- Mand-e Bala Location within Iran
- Coordinates: 27°06′23″N 59°33′33″E﻿ / ﻿27.10639°N 59.55917°E
- Country: Iran
- Province: Sistan and Baluchestan
- County: Dalgan
- District: Jolgeh-ye Chah Hashem
- Rural District: Chah-e Ali

Population (2016)
- • Total: 1,119
- Time zone: UTC+3:30 (IRST)

= Mand-e Bala =

Village in Sistan and Baluchestan province, Iran

Mand-e Bala (مند بالا) (Note: Also romanized as Mand-e Bālā; also known as Mand) is a village in Chah-e Ali Rural District of Jolgeh-ye Chah Hashem District, Dalgan County, Sistan and Baluchestan province, Iran.

==Demographics==
===Population===
At the time of the 2006 National Census, the village's population was 935 in 187 households, when it was in Jolgeh-ye Chah Hashem Rural District of the former Dalgan District of Iranshahr County.
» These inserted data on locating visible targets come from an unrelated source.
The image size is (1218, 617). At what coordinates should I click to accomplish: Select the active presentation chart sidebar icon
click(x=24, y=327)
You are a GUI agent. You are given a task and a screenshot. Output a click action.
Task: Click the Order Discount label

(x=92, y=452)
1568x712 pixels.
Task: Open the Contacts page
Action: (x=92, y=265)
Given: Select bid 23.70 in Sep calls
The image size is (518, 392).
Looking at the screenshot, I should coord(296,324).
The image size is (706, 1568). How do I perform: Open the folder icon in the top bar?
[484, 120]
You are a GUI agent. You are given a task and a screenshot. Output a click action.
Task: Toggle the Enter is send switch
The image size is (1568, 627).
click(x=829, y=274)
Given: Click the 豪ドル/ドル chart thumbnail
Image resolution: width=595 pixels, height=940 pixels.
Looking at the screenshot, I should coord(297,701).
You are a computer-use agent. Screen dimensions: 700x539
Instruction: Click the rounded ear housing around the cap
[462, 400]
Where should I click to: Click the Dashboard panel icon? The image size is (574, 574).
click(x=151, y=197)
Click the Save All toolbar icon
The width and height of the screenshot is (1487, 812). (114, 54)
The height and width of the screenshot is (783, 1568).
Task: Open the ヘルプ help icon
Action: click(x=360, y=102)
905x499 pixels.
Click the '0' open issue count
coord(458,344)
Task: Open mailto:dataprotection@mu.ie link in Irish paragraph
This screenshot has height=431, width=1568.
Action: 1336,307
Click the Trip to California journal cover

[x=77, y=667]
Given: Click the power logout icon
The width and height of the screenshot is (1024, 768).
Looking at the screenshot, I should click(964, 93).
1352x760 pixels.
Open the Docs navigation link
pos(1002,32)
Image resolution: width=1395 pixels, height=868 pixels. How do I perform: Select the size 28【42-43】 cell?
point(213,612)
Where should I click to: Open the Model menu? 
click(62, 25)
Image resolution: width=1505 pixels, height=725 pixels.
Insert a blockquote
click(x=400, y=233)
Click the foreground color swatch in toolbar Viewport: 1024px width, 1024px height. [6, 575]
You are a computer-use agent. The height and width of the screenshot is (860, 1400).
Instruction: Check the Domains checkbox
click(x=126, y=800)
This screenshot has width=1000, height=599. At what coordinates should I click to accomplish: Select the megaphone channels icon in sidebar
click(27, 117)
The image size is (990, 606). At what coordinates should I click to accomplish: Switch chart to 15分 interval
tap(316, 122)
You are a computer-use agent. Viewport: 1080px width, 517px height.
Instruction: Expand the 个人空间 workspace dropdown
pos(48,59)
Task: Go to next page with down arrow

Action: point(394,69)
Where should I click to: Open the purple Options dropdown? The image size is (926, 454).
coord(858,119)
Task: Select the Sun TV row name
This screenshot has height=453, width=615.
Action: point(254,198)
The following census in 2011 counted 1,033 people in 227 households, by which time the district had been separated from the county in the establishment of Dalgan County. The rural district was transferred to the new Jolgeh-ye Chah Hashem District, and Mand-e Bala was transferred to Chah-e Ali Rural District created in the district. The 2016 census measured the population of the village as 1,119 people in 288 households. It was the most populous village in its rural district.